As I write these words, the culture of Education 2.0 is coming into being. This culture will bind and guide students, teachers, technology providers, consumers, parents, and children, well into the century ahead. Cultures are built using models – paradigms and ideals against which we compare our new community. Just as the American culture in the 17th and 18th century was woven from the strands of England, Republican Rome and ancient Greece, we now have the opportunity to ask, what should be our models for the culture of Education 2.0?
One controversial nominee: Sparta. Not Athens. Not wisdom for wisdom’s sake. Not a respect for the depth and complexity of thought solely in proportion to its depth and complexity. Not a model that assumes a distinct hierarchy between the teacher and the student or where the student is more-or-less passive, a vessel to be filled. Instead of these more “Athenian” virtues, we’d want our young Spartans to be:
- Brave – To fully participate in the web is to expose yourself to the slings and arrows of dreadful slander, calumny, and misrepresentation. It is to know the genuine feeling of injury – to be attacked and to defend yourself. The web is not a gentle place and its future will be less so. We should raise our students to have thick skin – when we expect that skin to be exposed to the breadth and depth of the world itself.
- Determined – the Web is big. As Douglas Adams would phrase it “vastly, hugely, mind-bogglingly big.” The intellectual ground to be explored by today’s ten year-old is as vast as the Louisiana Purchase. Each must find their way to the sea and to do so they must have resolve far beyond what the students of a decade ago were expected to possess. Day in. Day out. Tenacity.
- Honest – web-based relationships are tenuous. On the internet, no one knows you’re a dog. Because of the anonymity of the medium, we risk more when we choose to trust. But we have to trust each other if we are to realize the potential of the medium. If we are to raise full citizens of the web we must teach them that honesty is non-negotiable and that credibility is the web’s most fragile and most valuable commodity.

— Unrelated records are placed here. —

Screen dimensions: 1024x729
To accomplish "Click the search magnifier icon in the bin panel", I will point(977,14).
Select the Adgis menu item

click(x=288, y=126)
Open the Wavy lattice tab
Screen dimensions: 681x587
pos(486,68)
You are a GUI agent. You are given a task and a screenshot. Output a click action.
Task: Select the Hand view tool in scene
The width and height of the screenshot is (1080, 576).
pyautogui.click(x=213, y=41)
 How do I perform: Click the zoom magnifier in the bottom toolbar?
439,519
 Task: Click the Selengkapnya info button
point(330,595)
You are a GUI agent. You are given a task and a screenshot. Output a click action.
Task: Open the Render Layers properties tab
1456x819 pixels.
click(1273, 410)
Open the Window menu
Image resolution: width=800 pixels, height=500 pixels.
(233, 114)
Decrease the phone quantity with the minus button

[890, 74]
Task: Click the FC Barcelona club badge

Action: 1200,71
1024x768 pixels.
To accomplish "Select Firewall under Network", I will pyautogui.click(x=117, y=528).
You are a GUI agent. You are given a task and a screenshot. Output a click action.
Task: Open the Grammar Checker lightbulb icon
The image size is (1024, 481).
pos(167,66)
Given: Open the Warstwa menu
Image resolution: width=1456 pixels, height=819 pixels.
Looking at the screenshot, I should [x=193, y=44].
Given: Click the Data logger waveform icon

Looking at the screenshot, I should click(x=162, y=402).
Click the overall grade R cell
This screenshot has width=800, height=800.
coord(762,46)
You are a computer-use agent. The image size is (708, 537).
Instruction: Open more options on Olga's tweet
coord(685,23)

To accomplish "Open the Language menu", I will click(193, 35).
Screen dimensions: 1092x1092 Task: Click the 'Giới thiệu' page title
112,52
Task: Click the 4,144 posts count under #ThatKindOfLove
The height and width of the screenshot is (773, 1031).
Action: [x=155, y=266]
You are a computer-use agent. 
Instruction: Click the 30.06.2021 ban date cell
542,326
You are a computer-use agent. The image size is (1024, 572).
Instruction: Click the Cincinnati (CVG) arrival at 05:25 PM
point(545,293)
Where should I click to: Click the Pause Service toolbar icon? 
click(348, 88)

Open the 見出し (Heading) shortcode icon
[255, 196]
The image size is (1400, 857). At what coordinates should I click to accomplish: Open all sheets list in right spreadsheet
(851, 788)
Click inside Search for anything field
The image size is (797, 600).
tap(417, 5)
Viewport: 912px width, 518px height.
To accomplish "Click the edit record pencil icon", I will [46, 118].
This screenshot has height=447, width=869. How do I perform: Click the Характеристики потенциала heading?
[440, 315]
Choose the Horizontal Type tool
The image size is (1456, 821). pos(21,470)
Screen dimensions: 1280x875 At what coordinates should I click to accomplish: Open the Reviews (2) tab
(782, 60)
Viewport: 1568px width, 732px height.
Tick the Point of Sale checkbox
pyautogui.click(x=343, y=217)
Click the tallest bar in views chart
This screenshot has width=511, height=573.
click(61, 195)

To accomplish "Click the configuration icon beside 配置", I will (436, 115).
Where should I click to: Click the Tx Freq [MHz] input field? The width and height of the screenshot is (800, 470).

- Resourceful – They should be able to make do. We can be confident that the next five to ten years will be a time right out of Dickens – the best and the worst. Whether we are on the road to genuine economic recovery or whether darker storm clouds in Europe or the waning impact of the Stimulus package are portents of darker days to come, the undeniable truth is that most State budgets are in ruins. As sad as it is true: we can’t afford to give our children the technology they deserve. We can, though, provide them with what they need: A can-do spirit and a disciplined optimism.
All this and more is what we want for our new Spartan children: We want them to be fierce on the way to wise, tenacious on the way to smart. We want them to be canny and clever – the web is filled with half-truth and lies. We want them to grow beyond passivity, docility, or subservience at any age and praise them as they show courage, resolve, and fighting spirit. Does this mean we encourage rebelliousness? Of course not. We want their martial spirit to be collaborative – we want them to fight effectively in teams and to play reasonably well with others – but we want them to be able to discover what they really need and defend it with unrivalled ferocity. We want them to live, breathe and eat DIY – to be digital pioneers and frontiersmen (and women). We want them to be Makers, in Dale’s sense of the term – to charge into a sea of knowledge and swim for their very lives.
Education 2.0. Should. . . be. . . Sparta.